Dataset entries
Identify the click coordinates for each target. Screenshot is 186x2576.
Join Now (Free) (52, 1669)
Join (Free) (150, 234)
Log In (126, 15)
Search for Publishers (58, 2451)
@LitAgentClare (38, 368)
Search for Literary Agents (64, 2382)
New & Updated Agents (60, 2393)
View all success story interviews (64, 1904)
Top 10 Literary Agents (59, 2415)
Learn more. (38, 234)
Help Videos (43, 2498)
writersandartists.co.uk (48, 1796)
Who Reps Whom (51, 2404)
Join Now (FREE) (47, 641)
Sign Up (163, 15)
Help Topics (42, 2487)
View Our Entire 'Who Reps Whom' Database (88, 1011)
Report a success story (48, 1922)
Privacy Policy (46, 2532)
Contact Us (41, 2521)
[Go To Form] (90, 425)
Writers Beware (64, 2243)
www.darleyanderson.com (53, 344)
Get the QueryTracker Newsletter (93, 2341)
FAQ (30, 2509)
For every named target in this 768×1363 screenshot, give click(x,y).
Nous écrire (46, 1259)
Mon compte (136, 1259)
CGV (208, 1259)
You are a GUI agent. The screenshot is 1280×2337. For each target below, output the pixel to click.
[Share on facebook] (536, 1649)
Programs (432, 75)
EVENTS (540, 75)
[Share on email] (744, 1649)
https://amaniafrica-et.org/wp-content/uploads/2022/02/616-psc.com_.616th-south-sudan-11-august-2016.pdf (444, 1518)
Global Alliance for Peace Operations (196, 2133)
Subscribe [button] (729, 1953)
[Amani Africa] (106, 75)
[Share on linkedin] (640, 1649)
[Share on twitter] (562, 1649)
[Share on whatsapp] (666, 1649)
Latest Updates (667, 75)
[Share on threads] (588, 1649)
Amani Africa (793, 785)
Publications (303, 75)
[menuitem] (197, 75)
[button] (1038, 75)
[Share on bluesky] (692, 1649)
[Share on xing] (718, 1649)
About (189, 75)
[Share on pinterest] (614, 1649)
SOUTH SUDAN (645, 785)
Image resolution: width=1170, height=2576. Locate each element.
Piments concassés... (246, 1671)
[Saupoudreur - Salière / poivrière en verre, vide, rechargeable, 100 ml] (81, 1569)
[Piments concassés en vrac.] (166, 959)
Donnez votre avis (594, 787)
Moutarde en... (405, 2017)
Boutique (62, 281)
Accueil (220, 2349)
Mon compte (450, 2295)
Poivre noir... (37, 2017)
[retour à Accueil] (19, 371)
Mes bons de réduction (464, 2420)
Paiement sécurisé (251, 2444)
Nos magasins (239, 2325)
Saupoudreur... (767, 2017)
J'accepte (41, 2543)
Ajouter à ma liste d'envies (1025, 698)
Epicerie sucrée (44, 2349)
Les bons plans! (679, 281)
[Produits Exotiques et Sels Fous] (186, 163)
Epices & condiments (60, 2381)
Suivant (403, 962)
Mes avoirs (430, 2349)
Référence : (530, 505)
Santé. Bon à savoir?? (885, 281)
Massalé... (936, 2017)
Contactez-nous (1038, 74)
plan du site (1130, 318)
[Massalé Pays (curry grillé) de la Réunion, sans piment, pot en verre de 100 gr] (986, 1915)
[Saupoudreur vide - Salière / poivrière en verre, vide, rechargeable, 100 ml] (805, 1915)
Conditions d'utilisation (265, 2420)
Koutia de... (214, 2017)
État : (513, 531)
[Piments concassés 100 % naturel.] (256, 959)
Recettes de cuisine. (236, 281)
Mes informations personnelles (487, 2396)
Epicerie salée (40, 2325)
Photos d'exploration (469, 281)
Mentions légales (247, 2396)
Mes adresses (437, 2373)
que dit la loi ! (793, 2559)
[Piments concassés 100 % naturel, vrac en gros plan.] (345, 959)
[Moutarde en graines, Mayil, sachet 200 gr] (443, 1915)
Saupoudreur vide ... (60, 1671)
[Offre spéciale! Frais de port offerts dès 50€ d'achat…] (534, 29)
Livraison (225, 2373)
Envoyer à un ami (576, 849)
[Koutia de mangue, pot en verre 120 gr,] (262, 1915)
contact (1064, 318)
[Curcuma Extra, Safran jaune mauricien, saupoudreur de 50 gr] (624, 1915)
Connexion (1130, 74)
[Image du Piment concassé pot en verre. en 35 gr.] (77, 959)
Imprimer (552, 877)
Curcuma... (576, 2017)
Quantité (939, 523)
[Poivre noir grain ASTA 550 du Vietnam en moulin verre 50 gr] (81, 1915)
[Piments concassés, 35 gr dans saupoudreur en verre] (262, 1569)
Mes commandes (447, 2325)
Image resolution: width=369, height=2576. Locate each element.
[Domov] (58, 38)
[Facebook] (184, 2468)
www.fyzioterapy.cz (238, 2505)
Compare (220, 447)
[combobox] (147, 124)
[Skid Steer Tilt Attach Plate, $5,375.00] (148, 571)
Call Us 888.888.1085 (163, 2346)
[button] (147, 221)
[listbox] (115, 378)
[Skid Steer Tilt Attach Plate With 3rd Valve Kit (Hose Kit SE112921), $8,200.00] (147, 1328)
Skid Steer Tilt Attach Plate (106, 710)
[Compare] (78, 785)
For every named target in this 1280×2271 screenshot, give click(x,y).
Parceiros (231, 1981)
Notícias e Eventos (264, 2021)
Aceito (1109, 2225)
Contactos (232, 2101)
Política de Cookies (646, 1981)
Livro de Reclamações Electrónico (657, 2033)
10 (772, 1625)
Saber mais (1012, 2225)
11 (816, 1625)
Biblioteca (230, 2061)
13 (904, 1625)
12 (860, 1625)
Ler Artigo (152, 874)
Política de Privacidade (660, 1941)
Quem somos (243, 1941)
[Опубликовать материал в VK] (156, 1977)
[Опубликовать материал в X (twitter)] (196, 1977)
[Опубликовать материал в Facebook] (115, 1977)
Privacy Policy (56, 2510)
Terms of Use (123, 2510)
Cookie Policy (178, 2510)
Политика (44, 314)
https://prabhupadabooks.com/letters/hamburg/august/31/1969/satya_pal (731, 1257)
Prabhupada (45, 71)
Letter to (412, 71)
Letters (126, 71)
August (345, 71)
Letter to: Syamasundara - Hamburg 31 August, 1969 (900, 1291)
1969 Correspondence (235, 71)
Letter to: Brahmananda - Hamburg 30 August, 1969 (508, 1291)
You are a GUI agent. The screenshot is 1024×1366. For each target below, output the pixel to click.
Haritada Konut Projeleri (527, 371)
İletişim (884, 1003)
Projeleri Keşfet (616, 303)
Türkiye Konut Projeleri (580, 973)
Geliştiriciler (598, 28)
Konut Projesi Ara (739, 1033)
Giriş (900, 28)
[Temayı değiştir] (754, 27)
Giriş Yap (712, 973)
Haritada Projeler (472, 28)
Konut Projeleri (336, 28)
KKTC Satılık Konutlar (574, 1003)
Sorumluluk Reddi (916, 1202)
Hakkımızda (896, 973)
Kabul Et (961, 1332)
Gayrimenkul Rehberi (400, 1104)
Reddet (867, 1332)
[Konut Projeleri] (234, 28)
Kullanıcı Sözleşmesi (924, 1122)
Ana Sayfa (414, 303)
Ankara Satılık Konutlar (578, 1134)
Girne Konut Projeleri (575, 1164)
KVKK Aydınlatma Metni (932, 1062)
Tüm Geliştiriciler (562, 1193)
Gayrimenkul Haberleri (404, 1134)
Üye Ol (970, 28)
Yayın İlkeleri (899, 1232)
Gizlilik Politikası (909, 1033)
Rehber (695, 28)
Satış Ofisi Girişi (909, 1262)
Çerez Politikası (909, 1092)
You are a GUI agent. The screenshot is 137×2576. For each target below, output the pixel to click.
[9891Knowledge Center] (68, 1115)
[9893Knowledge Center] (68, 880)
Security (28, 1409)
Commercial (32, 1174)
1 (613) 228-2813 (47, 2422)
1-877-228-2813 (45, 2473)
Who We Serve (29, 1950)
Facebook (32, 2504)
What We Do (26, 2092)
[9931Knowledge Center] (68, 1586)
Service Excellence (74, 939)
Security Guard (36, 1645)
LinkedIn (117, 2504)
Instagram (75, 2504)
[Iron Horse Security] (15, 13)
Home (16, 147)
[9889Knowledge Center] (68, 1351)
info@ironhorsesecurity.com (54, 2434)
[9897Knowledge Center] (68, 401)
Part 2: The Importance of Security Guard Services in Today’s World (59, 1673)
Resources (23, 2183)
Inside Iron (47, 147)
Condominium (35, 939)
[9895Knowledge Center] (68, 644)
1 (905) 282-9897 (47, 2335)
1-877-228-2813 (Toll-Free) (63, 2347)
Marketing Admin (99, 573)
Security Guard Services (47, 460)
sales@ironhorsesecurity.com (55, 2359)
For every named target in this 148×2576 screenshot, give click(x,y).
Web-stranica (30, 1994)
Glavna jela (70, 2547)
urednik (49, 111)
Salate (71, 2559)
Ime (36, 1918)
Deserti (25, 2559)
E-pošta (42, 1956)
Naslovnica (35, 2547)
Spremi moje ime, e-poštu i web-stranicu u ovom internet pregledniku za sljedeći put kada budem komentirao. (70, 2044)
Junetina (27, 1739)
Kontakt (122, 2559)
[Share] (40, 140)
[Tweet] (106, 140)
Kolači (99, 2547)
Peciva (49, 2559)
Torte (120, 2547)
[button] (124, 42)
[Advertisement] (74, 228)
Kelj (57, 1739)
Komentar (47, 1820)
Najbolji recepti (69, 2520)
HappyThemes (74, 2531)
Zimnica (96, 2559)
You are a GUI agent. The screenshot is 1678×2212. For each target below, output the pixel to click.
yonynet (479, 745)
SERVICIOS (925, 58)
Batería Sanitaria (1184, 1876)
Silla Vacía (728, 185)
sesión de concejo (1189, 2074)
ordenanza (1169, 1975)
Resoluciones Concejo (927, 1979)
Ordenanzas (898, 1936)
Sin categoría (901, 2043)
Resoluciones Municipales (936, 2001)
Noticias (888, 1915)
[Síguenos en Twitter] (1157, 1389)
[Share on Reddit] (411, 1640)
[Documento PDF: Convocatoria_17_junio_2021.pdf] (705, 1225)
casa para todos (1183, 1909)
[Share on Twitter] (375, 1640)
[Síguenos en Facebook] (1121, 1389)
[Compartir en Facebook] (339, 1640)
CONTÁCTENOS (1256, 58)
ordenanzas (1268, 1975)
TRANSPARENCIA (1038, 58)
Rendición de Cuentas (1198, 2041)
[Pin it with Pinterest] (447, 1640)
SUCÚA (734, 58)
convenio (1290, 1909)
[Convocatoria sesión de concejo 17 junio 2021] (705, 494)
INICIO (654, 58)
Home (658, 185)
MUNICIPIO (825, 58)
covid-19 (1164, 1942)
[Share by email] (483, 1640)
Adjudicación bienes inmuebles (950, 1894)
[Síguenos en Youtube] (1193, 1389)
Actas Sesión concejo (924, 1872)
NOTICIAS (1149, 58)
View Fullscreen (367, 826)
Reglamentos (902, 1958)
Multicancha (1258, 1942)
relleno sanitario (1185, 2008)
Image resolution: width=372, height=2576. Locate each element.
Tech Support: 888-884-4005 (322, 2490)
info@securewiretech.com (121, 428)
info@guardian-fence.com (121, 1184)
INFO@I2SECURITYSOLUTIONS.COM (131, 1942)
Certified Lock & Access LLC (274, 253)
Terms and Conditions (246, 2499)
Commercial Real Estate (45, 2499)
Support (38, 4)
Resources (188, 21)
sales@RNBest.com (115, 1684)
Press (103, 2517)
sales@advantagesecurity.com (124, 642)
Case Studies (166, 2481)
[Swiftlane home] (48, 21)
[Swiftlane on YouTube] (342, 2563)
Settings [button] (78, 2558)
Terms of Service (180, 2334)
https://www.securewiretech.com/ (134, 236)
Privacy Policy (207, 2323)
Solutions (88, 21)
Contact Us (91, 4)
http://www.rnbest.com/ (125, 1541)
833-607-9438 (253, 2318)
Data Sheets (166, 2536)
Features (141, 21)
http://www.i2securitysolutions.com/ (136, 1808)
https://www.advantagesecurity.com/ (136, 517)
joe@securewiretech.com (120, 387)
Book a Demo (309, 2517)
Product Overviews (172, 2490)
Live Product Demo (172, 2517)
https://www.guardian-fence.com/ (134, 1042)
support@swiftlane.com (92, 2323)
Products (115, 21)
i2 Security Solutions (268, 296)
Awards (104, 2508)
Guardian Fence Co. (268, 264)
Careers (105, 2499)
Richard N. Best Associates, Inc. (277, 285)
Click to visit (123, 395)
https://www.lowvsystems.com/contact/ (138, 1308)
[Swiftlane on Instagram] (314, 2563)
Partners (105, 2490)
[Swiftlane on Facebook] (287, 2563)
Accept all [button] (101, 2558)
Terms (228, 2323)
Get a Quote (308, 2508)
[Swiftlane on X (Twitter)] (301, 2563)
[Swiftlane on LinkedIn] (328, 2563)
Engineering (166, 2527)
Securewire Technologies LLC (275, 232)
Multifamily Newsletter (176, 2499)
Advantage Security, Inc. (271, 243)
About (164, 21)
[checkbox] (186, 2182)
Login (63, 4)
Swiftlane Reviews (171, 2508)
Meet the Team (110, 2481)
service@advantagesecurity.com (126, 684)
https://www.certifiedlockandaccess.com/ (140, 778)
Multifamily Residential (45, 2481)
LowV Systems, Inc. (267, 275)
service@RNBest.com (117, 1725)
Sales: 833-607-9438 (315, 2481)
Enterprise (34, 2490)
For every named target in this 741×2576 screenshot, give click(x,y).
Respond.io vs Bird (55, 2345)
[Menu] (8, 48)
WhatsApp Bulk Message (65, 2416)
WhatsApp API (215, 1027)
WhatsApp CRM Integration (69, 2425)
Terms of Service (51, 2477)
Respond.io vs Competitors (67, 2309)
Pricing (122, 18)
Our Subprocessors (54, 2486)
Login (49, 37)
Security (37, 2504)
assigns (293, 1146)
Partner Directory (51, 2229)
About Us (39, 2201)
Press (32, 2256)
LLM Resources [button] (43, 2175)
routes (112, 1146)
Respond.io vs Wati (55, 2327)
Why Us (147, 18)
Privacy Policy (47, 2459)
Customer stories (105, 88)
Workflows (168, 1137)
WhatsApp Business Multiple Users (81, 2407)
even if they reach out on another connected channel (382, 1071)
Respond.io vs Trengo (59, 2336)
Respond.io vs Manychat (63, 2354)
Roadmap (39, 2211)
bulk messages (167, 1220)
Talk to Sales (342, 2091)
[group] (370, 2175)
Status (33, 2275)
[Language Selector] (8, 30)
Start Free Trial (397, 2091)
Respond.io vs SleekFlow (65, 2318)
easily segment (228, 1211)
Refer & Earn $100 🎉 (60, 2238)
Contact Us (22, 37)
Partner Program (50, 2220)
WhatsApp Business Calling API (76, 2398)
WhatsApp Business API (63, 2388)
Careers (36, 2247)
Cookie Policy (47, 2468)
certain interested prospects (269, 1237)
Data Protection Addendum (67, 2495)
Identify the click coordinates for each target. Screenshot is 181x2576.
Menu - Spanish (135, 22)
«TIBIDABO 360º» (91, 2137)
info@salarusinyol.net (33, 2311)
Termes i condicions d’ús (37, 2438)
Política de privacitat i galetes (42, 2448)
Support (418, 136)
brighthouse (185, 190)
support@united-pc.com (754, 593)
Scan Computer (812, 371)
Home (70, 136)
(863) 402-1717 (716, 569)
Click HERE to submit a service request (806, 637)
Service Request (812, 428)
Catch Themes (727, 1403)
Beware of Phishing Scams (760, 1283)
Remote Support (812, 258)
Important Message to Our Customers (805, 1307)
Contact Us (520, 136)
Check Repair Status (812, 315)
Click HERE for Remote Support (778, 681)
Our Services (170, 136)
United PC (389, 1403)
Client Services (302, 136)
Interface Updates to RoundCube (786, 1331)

# Requirement
Give again, exactly as written, the lines running from the first line of the data above through the line that contains "Donnez votre avis (594, 787)".

# The completed task
Identify the click coordinates for each target. Screenshot is 186x2576.
Join Now (Free) (52, 1669)
Join (Free) (150, 234)
Log In (126, 15)
Search for Publishers (58, 2451)
@LitAgentClare (38, 368)
Search for Literary Agents (64, 2382)
New & Updated Agents (60, 2393)
View all success story interviews (64, 1904)
Top 10 Literary Agents (59, 2415)
Learn more. (38, 234)
Help Videos (43, 2498)
writersandartists.co.uk (48, 1796)
Who Reps Whom (51, 2404)
Join Now (FREE) (47, 641)
Sign Up (163, 15)
Help Topics (42, 2487)
View Our Entire 'Who Reps Whom' Database (88, 1011)
Report a success story (48, 1922)
Privacy Policy (46, 2532)
Contact Us (41, 2521)
[Go To Form] (90, 425)
Writers Beware (64, 2243)
www.darleyanderson.com (53, 344)
Get the QueryTracker Newsletter (93, 2341)
FAQ (30, 2509)
For every named target in this 768×1363 screenshot, give click(x,y).
Nous écrire (46, 1259)
Mon compte (136, 1259)
CGV (208, 1259)
You are a GUI agent. The screenshot is 1280×2337. For each target below, output the pixel to click.
[Share on facebook] (536, 1649)
Programs (432, 75)
EVENTS (540, 75)
[Share on email] (744, 1649)
https://amaniafrica-et.org/wp-content/uploads/2022/02/616-psc.com_.616th-south-sudan-11-august-2016.pdf (444, 1518)
Global Alliance for Peace Operations (196, 2133)
Subscribe [button] (729, 1953)
[Amani Africa] (106, 75)
[Share on linkedin] (640, 1649)
[Share on twitter] (562, 1649)
[Share on whatsapp] (666, 1649)
Latest Updates (667, 75)
[Share on threads] (588, 1649)
Amani Africa (793, 785)
Publications (303, 75)
[menuitem] (197, 75)
[button] (1038, 75)
[Share on bluesky] (692, 1649)
[Share on xing] (718, 1649)
About (189, 75)
[Share on pinterest] (614, 1649)
SOUTH SUDAN (645, 785)
Image resolution: width=1170, height=2576. Locate each element.
Piments concassés... (246, 1671)
[Saupoudreur - Salière / poivrière en verre, vide, rechargeable, 100 ml] (81, 1569)
[Piments concassés en vrac.] (166, 959)
Donnez votre avis (594, 787)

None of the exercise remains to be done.